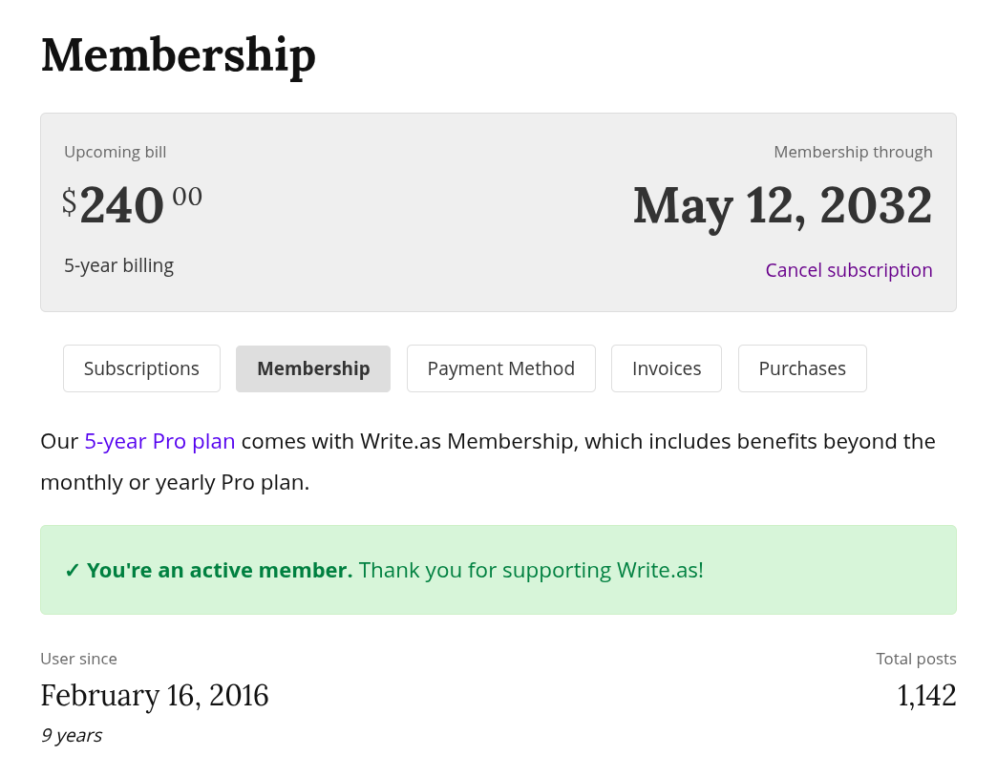997x777 pixels.
Task: Click the Membership page heading
Action: tap(179, 54)
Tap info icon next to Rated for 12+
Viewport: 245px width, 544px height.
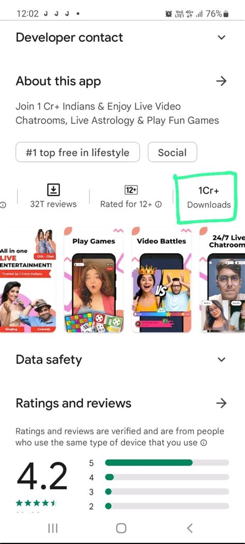pos(159,205)
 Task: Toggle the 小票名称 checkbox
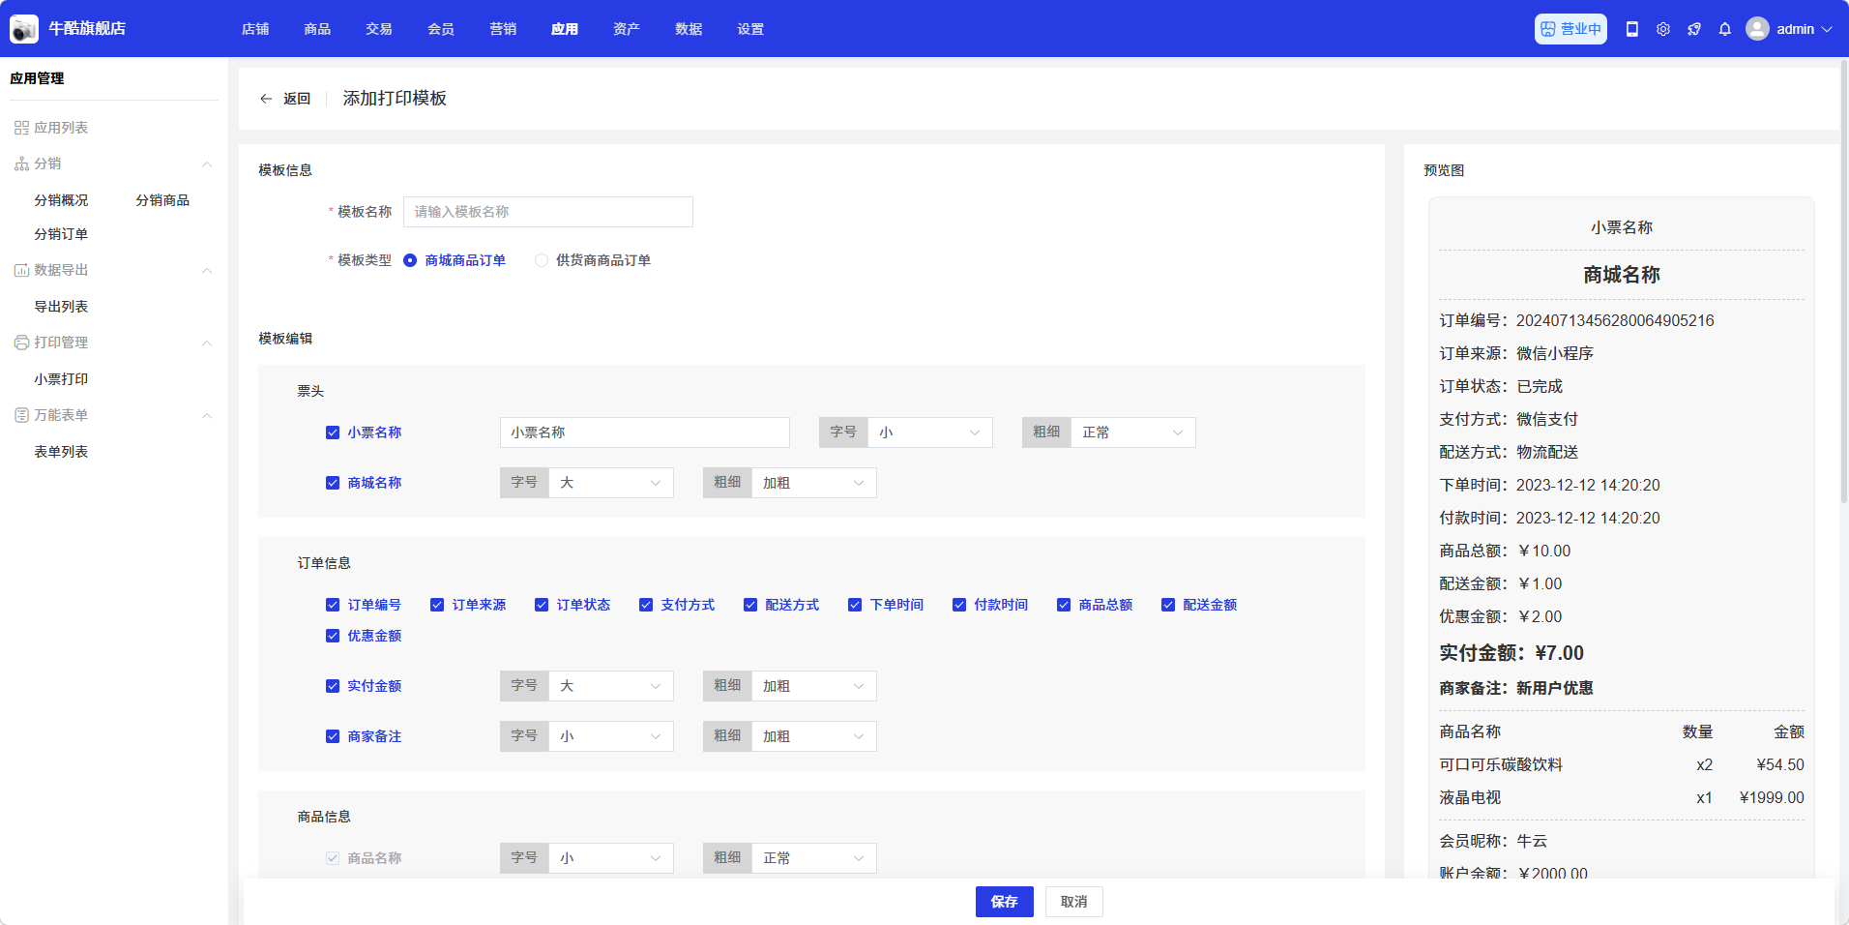tap(333, 433)
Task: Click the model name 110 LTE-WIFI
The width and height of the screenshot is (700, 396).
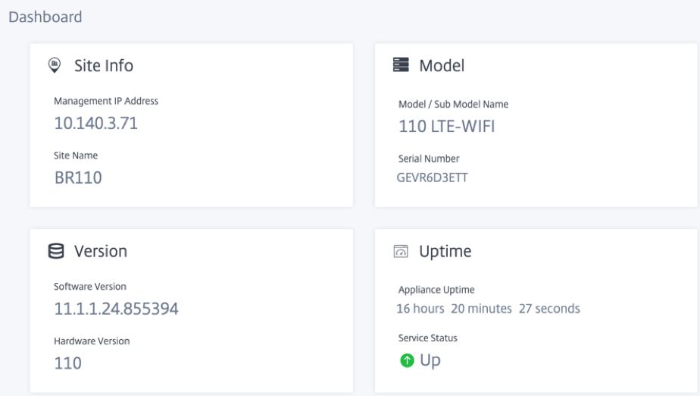Action: [446, 127]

----------

Your objective:
The answer must be an exact transcription of the lines from the one containing "Tap info icon next to Rated for 12+" through the last line of the records above, both included, with no pictures.

Solution:
Tap info icon next to Rated for 12+
Viewport: 245px width, 544px height.
pos(159,205)
 Task: Toggle the 小票名称 checkbox
tap(333, 433)
Task: Click the model name 110 LTE-WIFI
The width and height of the screenshot is (700, 396).
Action: [446, 127]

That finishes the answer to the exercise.